• **WHAT YOU NEED TO DO**
After finding the line that holds "The width and" below, set down that line and the rest through the final one exactly, leaving the pictures out.

Start of ENTRIES SUPPLIED

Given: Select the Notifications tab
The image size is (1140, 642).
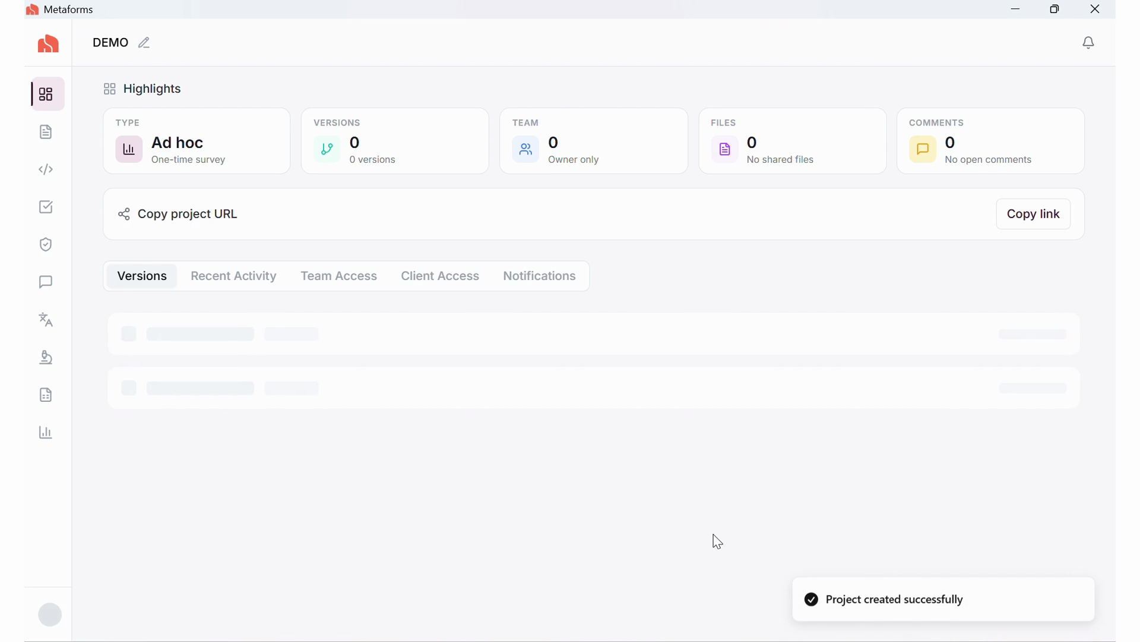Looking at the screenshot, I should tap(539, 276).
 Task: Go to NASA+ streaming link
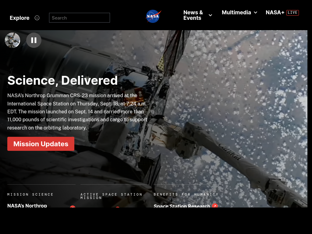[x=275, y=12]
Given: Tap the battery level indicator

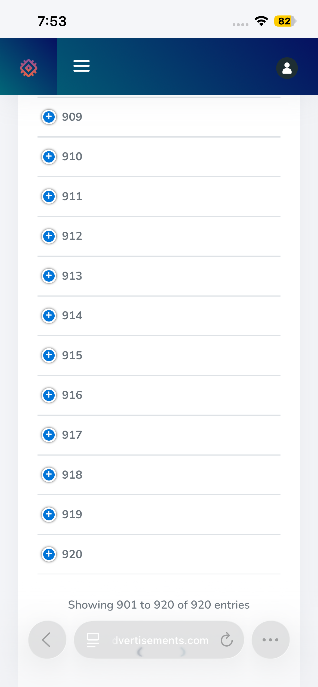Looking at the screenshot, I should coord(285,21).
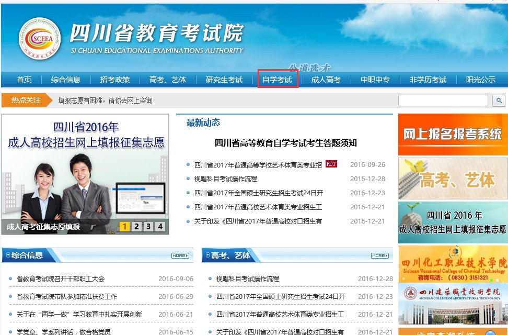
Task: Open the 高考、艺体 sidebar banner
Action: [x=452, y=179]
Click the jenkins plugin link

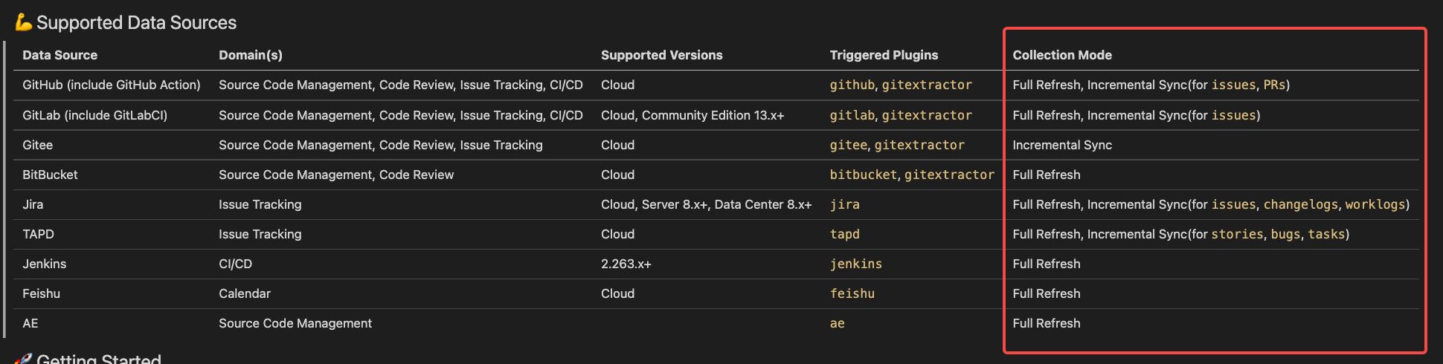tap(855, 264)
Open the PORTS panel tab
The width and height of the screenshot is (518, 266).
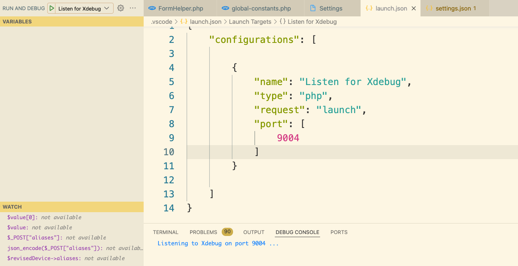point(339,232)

End of ENTRIES SUPPLIED

• **OUTPUT BELOW**
The width and height of the screenshot is (518, 266).
point(339,232)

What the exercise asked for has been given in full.